Data yang Diolah:
= = =

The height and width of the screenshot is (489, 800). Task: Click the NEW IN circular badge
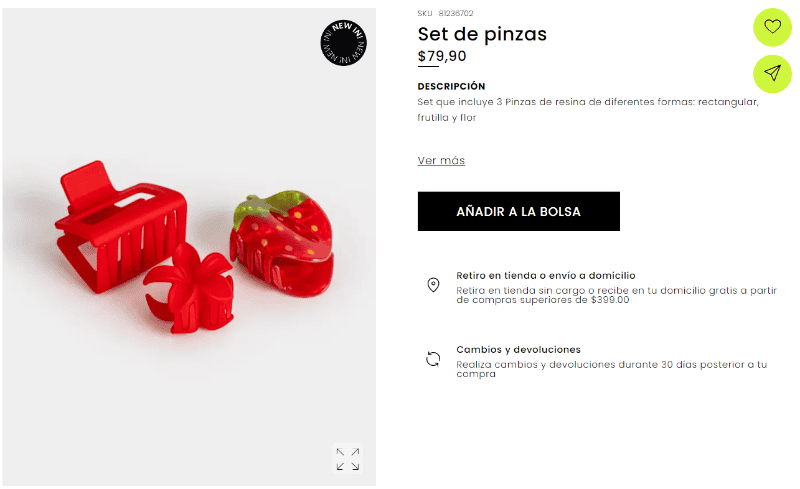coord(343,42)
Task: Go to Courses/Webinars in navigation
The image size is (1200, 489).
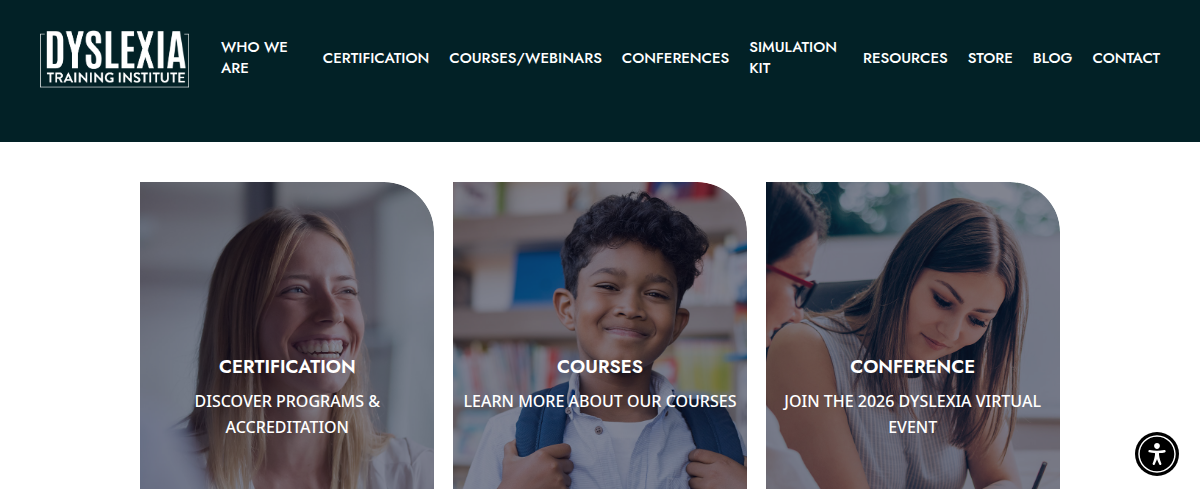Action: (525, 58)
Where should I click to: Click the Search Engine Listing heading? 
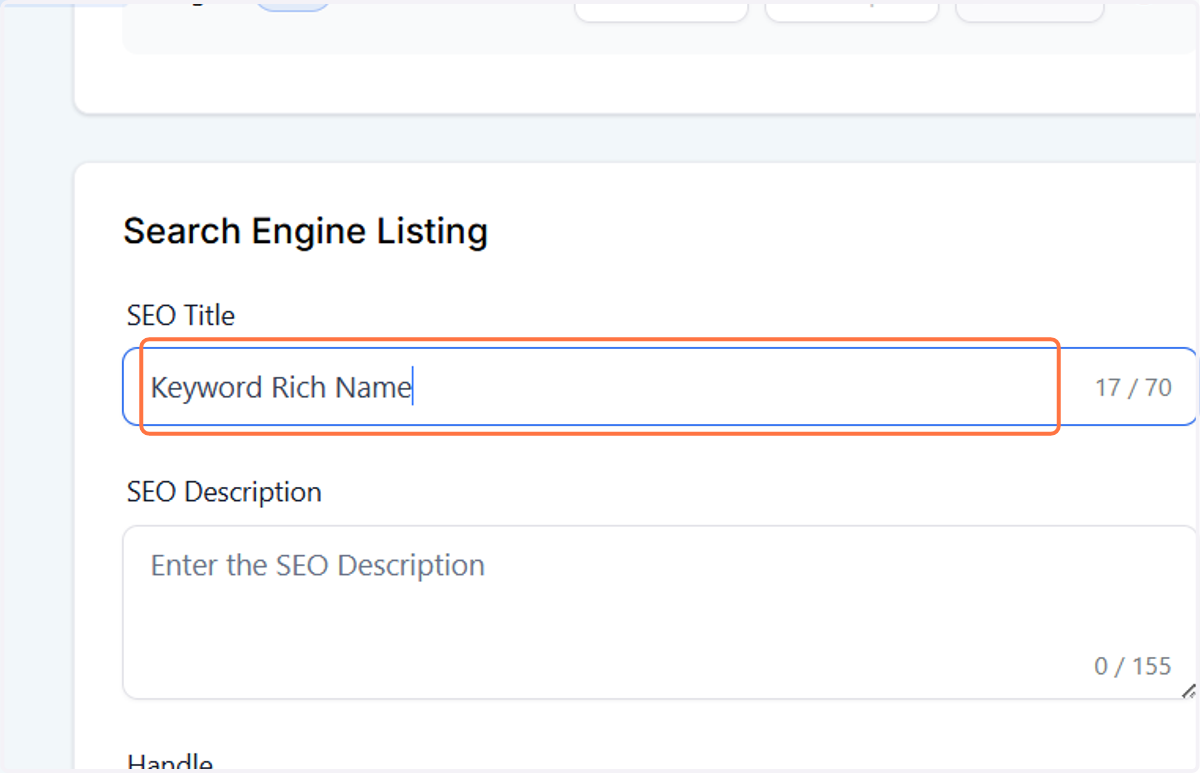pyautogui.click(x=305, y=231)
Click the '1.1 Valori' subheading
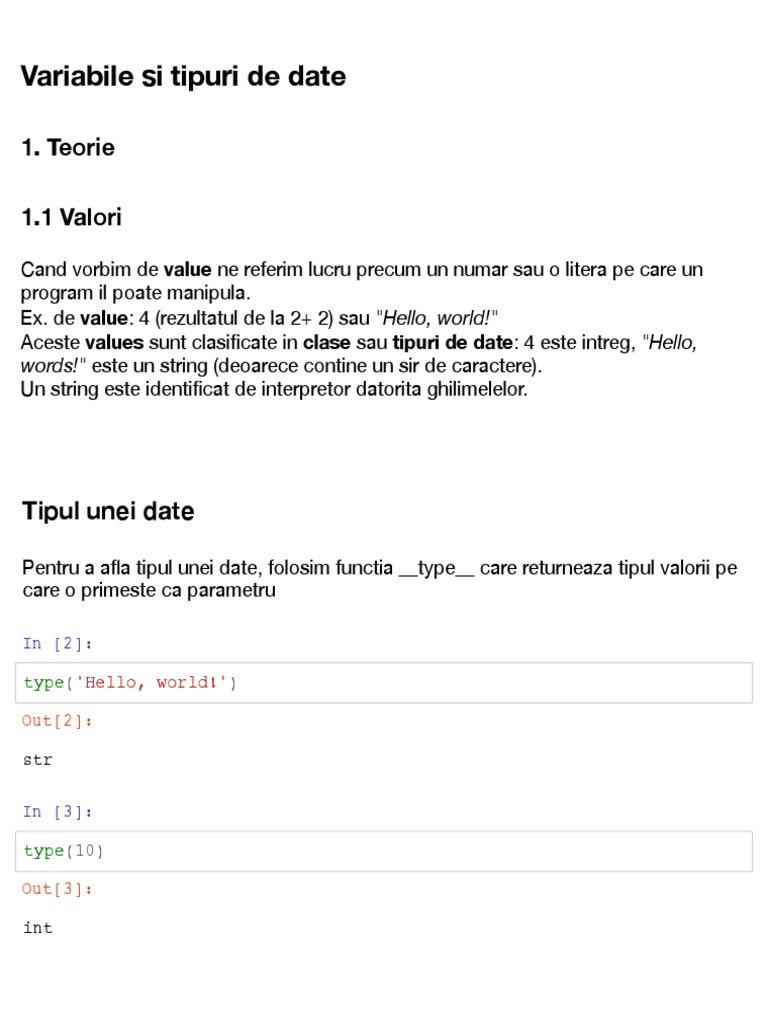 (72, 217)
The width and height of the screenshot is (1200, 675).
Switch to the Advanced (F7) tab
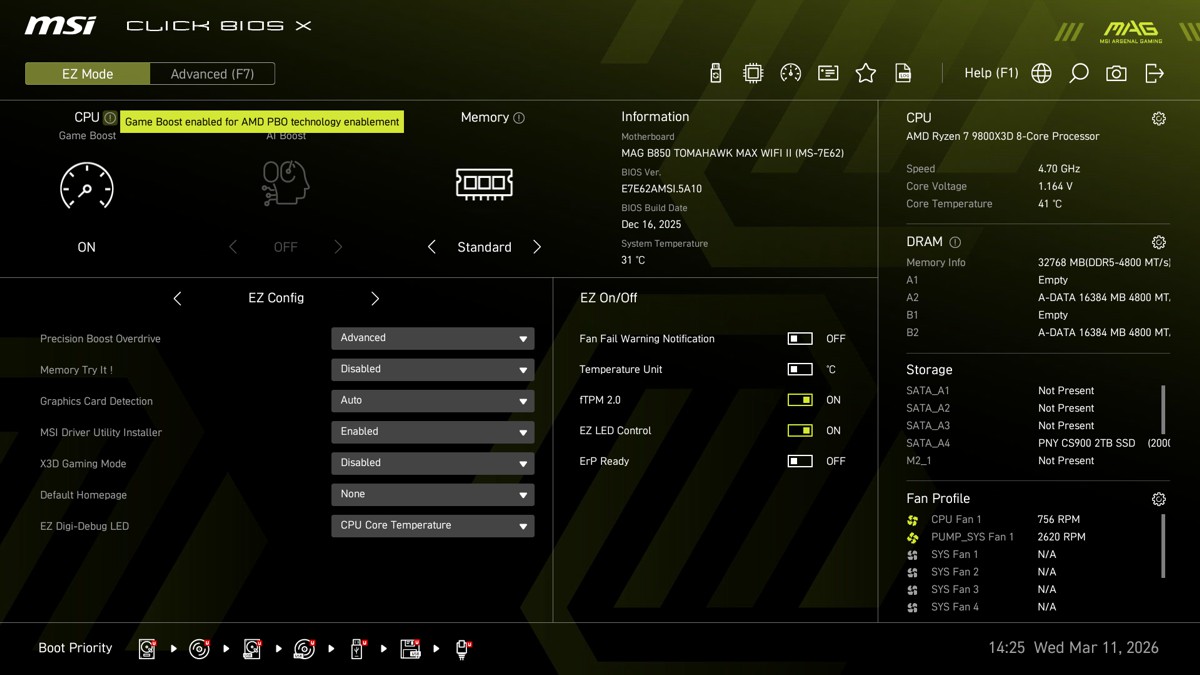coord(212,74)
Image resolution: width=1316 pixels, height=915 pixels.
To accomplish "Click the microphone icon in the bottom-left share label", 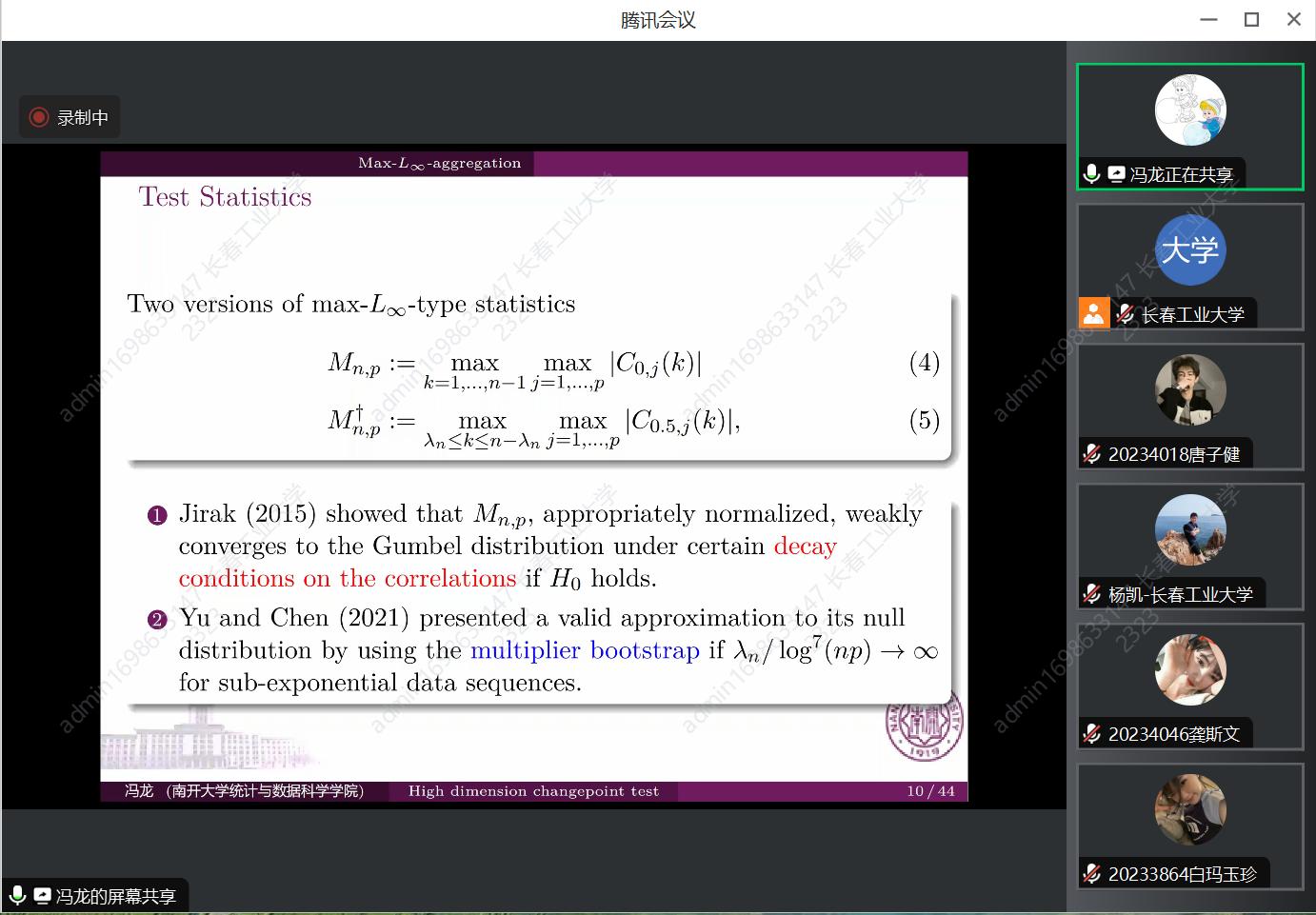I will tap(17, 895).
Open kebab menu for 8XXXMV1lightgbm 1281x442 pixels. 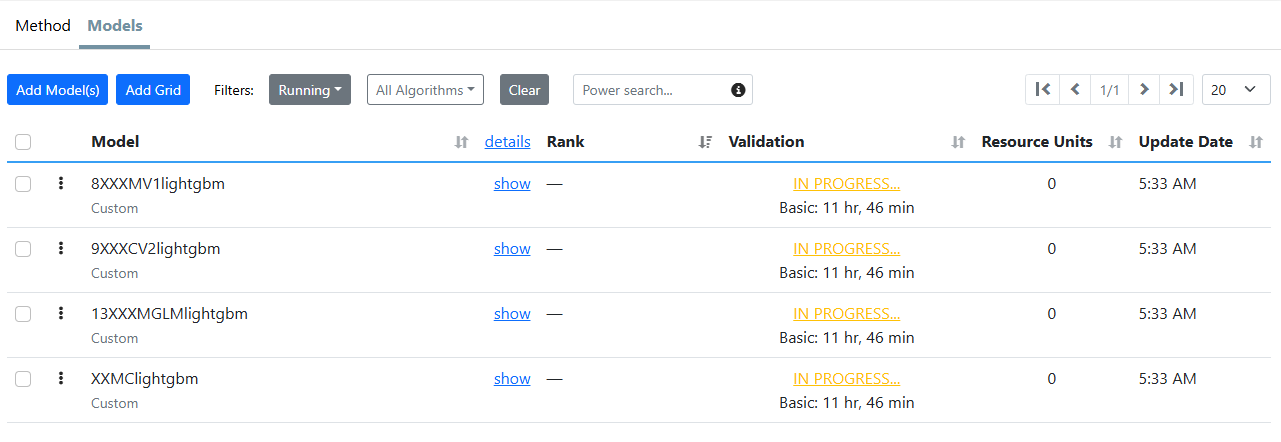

= = =

Deskripsi Latihan:
Tuliskan kembali tanpa perubahan bagian data di atas, mulai dari baris pertama sampai dengan baris yang memuat "coord(212,74)", termasuk baris tersebut. Gambar tidak perlu dimasukkan ke dalam jawaban.

Jawaban:
The height and width of the screenshot is (489, 800). Task: Click the NEW IN circular badge
coord(343,42)
Task: Go to Courses/Webinars in navigation
The image size is (1200, 489).
Action: (525, 58)
Where should I click to: Click the Search Engine Listing heading? 
pyautogui.click(x=305, y=231)
Click the '1.1 Valori' subheading
 (72, 217)
The width and height of the screenshot is (1200, 675).
Switch to the Advanced (F7) tab
coord(212,74)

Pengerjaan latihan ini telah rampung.